When you address the invitation, make sure you write "Mr. and Mrs. So and so and Johnny" and leave off anyone under that age limit. Your guests should figure out that their kids aren’t invited.
Post # 5
By any chance is the breakdown among the families such that the parents either have all little ones (under 10), or all older ones (over 12)? If there is an easy breakdown, I don’t see a big deal in having an age cut off. I don’t think it has to be 18. 12 year old are perfectly capable of handling themselves at a wedding. (Just read some threads around here. 12 yr olds are often better behaved than some of the adults.)
The cautions I would have are if you have families in which they have 1-2 children who would be invited (12 and over), but then a child or two who would be below the cut off. That can be awkward. It might be a bit awkward if you have a lot of kids that hover right around that cut off. If there is an age that makes for a cleaner cut off, I’d go for that. (Whether it’s 8yrs or 14 yrs.)
Post # 6
Thank you for all your answers!
We are acutally lucky in this aspect. Every family either falls into "over 12" or "under 12". Luckily there’s no one with a split in the age ranges.
I like the idea of letting them know due to location and event style that only 12 and up are invited. Also, on the RSVP cards saying "we’ve reserved x number for you".
Post # 7
I get very touchy over this subject as I am still pouting over having lost this battle with my family and FI. I did not want to invite children for a couple of reasons: First, children can be loud when people are supposed to be quite (i.e. during our ceremony when I am paying someone buckets of money to do our videography!) and second, if you only have room for a set amount of people and you open the children floodgate, you could easily have to tell close friends that they won’t be there on your wedding say so that your three year old friend’s daughter can come and yell during the ceremony.
I even had a rude someone tell me this, "Well if it’s only a party and not a celebration, by all means don’t invite children." Um…it’s a celebration regardless, b*tch.
Okay…whew…felt good to get that out. I’m done. Pardonez ma Francais, s’il vous plait.
Post # 8
Thank you Miss Saphire for this post!! I have been struggling with this issue for a few weeks now ever since I found out friends of my FI are planning to bring their child, even though he is not invited. And to be honest, I’m still wondering what to do. When the invites go out I will address them to "John and Jane Doe" but have a feeling they will reply and add their son. I feel that this is just rude. I would feel horrible doing to this someone KNOWING the high cost of weddings these days and what a plate will cost to feed the extra little person not to mention taking away the seat from an adult that we actually want to be there. Don’t get me wrong, I love children but made the decision from the beginning that the only children at the wedding would be my two flower girls (who are my neices) and the ONE under 18 cousin that I have, my FI’s cousins are all adults.
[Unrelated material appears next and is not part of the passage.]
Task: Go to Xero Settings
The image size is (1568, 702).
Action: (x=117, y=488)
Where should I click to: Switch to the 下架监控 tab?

So what should I do when the inevitable "addition" to the invite comes back in the mail? I am not a confrontational person and don’t like to upset people but at the same time, I’ve got to keep a firm grasp on things so our budget doesn’t get out of hand with every person bringing their kids!
Post # 9
I think the #1 way to work with this situation is to contact each family personally to express your decision. It helps smooth over any rough edges and in general is a nice way handle what can be a tricky situation.